··· EXERCISE DATA

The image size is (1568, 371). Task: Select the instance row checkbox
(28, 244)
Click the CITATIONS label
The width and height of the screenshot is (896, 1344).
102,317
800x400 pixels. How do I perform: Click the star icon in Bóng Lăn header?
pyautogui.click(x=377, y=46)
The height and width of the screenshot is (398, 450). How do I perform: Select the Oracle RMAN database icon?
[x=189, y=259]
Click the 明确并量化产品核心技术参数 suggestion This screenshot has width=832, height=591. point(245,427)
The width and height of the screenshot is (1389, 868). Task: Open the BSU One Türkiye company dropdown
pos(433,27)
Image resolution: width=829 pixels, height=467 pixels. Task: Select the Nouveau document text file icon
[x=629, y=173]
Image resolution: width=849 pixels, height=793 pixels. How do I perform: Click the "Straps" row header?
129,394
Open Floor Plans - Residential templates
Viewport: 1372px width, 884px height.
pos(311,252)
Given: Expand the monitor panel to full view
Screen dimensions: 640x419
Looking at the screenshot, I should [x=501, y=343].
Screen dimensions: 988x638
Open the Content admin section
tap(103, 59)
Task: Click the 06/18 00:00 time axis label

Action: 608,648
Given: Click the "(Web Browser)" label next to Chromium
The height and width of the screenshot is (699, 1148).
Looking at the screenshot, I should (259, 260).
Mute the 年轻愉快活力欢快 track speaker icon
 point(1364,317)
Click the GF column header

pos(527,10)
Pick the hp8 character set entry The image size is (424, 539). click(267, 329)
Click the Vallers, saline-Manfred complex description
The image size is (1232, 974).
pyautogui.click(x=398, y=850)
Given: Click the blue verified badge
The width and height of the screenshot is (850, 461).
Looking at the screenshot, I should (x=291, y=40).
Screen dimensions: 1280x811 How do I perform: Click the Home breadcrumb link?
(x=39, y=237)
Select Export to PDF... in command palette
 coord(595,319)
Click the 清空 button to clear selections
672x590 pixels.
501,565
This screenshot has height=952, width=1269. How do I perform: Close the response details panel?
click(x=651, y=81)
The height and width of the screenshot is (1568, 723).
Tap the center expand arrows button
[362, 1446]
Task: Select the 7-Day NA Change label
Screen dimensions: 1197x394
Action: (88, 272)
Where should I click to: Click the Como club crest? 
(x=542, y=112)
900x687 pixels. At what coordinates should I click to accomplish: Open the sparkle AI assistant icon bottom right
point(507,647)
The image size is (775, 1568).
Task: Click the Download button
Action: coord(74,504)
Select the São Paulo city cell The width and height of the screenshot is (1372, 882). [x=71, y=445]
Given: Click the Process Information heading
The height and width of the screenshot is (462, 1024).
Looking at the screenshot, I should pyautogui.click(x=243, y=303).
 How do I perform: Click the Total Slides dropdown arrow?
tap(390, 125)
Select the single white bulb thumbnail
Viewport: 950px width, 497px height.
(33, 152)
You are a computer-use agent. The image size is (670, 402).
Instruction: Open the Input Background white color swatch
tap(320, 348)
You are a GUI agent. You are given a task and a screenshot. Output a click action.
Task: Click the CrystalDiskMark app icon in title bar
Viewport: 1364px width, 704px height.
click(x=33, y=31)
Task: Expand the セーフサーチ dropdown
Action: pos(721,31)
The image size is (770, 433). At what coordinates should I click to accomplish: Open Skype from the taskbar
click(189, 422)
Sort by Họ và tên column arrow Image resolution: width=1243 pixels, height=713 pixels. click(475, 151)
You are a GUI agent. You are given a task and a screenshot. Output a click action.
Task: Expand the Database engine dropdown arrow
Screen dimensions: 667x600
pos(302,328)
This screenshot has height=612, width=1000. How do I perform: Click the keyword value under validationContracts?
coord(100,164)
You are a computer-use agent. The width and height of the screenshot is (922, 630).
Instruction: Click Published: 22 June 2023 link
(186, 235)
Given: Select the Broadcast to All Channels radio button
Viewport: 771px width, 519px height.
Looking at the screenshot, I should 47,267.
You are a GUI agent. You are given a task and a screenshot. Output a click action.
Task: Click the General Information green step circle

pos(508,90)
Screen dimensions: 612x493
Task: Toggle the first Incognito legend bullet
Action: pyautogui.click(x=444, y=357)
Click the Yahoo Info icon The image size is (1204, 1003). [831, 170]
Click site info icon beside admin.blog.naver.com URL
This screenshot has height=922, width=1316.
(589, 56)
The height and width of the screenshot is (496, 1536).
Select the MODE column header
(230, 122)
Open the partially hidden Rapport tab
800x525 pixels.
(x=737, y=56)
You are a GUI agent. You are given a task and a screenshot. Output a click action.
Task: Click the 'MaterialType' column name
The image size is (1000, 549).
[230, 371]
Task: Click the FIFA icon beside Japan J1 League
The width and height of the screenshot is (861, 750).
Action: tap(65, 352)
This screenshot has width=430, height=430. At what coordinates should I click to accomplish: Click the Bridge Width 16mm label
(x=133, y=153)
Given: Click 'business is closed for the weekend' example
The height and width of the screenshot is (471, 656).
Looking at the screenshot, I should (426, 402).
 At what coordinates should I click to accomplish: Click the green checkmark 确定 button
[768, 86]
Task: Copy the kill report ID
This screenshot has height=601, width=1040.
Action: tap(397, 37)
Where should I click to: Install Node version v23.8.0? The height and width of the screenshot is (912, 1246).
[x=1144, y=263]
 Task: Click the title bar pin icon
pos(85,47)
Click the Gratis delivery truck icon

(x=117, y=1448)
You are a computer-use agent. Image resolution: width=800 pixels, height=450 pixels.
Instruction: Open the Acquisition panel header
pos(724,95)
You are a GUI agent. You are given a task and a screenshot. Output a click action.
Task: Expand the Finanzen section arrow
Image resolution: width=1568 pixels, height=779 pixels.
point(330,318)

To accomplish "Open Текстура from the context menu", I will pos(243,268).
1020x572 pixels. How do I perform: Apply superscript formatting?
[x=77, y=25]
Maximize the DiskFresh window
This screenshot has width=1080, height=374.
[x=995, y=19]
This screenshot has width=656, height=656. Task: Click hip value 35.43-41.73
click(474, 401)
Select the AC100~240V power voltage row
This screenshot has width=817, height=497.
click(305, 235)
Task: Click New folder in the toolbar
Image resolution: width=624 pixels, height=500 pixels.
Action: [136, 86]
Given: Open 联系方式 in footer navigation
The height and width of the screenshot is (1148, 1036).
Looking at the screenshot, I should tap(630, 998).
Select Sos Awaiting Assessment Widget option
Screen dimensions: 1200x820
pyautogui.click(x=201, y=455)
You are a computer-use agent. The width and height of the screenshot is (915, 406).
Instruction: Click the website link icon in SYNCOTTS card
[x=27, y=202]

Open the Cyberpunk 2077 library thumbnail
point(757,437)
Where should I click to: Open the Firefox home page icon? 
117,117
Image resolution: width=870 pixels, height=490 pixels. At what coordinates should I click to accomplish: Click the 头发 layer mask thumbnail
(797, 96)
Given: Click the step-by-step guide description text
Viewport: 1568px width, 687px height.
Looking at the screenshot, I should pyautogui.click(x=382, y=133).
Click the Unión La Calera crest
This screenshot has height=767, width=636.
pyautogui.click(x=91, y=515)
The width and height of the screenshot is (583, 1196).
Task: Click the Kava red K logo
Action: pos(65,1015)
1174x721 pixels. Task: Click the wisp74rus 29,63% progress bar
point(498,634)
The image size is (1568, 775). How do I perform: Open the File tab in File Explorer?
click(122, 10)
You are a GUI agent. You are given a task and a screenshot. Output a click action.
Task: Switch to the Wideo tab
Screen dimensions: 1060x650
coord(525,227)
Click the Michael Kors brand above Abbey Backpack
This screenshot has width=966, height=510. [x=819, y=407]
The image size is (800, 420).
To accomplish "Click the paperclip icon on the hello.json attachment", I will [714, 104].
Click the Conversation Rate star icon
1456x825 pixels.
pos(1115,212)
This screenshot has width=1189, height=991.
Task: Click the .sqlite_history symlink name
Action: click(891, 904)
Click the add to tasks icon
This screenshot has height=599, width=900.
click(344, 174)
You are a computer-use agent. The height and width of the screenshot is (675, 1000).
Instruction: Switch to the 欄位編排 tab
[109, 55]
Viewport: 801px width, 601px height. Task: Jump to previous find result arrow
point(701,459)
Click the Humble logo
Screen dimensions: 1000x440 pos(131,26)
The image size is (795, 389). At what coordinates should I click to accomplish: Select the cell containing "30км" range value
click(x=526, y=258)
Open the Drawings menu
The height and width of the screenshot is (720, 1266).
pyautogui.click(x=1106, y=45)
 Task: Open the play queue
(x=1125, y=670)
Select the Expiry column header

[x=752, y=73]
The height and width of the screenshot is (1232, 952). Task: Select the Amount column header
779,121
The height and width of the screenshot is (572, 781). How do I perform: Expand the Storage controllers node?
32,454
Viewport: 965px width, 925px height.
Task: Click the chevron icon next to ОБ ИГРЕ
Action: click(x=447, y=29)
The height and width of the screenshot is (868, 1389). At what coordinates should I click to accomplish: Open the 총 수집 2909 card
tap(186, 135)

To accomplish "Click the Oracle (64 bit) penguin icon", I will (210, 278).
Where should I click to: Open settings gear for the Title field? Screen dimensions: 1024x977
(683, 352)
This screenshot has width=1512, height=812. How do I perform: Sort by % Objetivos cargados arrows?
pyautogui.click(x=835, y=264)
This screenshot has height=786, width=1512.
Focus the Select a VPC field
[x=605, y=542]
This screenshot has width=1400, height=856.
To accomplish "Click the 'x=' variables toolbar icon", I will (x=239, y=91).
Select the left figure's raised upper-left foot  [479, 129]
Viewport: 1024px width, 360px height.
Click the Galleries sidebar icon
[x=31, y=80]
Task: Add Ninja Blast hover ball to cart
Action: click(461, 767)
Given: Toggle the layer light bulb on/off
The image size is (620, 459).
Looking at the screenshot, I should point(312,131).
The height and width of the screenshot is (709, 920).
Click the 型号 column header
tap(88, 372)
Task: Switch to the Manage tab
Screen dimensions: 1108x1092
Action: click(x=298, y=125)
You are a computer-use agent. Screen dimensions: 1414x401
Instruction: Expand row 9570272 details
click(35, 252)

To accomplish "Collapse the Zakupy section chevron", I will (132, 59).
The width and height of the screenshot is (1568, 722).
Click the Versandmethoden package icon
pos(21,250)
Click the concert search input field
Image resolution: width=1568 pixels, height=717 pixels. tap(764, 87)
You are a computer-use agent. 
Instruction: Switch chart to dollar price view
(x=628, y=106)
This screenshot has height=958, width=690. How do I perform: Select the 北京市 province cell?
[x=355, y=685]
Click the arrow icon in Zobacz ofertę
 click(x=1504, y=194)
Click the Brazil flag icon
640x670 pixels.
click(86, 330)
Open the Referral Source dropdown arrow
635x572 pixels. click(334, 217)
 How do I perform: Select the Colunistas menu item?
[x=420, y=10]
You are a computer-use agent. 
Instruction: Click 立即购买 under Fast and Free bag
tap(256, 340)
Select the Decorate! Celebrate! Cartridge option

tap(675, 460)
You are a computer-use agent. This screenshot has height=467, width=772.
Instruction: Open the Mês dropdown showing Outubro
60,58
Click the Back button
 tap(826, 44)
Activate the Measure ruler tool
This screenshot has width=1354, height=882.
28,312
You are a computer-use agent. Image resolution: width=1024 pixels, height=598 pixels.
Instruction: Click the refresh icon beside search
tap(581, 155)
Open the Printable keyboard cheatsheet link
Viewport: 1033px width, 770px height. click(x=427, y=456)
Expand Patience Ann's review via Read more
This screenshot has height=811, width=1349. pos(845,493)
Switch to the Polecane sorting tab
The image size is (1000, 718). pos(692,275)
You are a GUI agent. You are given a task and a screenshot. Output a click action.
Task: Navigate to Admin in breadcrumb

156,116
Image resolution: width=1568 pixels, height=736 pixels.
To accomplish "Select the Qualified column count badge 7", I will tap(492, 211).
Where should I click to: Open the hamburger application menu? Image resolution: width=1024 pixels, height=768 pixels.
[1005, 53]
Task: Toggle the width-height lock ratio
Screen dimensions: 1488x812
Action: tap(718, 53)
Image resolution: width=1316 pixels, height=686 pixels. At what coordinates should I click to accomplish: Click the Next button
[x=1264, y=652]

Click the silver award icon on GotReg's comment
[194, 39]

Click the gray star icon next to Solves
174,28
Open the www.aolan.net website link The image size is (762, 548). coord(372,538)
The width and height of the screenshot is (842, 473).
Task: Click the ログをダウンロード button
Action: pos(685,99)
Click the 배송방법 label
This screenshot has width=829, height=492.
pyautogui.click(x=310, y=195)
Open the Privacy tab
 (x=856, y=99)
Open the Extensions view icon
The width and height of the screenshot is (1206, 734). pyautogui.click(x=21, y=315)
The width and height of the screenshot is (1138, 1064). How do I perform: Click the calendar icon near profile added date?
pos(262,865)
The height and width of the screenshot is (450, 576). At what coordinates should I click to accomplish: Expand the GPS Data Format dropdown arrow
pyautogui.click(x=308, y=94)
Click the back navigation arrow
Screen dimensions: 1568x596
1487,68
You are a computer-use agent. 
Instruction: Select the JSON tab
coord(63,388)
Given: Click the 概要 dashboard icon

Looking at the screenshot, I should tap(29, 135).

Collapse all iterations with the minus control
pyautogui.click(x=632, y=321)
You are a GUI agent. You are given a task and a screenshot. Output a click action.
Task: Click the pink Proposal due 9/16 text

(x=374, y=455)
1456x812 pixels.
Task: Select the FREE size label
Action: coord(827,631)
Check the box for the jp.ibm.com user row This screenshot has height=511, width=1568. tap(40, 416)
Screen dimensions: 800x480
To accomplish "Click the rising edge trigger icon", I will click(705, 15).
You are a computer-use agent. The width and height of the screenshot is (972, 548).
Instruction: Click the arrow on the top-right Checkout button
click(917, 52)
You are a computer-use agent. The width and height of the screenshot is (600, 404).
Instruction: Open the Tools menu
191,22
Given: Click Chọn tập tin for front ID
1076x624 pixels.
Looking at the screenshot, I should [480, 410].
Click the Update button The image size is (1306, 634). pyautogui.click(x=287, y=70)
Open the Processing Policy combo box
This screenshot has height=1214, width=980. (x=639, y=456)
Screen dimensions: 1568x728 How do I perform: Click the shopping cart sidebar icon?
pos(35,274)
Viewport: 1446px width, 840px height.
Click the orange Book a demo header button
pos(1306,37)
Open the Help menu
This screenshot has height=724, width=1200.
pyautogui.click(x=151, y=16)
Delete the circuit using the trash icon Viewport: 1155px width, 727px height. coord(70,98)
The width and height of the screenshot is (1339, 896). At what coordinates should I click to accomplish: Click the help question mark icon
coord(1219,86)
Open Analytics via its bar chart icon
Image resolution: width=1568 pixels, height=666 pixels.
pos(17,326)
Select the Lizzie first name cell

······

#### AIM OF THE TASK:
Your reply is to repeat, unchanged, the lines above running from the one with "Task: Copy the kill report ID" up to and including the one with "Given: Click the step-by-step".

#### SOLUTION TO THIS TASK:
Task: Copy the kill report ID
This screenshot has height=601, width=1040.
Action: tap(397, 37)
Where should I click to: Install Node version v23.8.0? The height and width of the screenshot is (912, 1246).
[x=1144, y=263]
 Task: Click the title bar pin icon
pos(85,47)
Click the Gratis delivery truck icon

(x=117, y=1448)
You are a computer-use agent. Image resolution: width=800 pixels, height=450 pixels.
Instruction: Open the Acquisition panel header
pos(724,95)
You are a GUI agent. You are given a task and a screenshot. Output a click action.
Task: Expand the Finanzen section arrow
Image resolution: width=1568 pixels, height=779 pixels.
point(330,318)

To accomplish "Open Текстура from the context menu", I will pos(243,268).
1020x572 pixels. How do I perform: Apply superscript formatting?
[x=77, y=25]
Maximize the DiskFresh window
This screenshot has width=1080, height=374.
[x=995, y=19]
This screenshot has width=656, height=656. Task: Click hip value 35.43-41.73
click(474, 401)
Select the AC100~240V power voltage row
This screenshot has width=817, height=497.
click(305, 235)
Task: Click New folder in the toolbar
Image resolution: width=624 pixels, height=500 pixels.
Action: [136, 86]
Given: Open 联系方式 in footer navigation
The height and width of the screenshot is (1148, 1036).
Looking at the screenshot, I should tap(630, 998).
Select Sos Awaiting Assessment Widget option
Screen dimensions: 1200x820
pyautogui.click(x=201, y=455)
You are a computer-use agent. The width and height of the screenshot is (915, 406).
Instruction: Click the website link icon in SYNCOTTS card
[x=27, y=202]

Open the Cyberpunk 2077 library thumbnail
point(757,437)
Where should I click to: Open the Firefox home page icon? 
117,117
Image resolution: width=870 pixels, height=490 pixels. At what coordinates should I click to accomplish: Click the 头发 layer mask thumbnail
(797, 96)
Given: Click the step-by-step guide description text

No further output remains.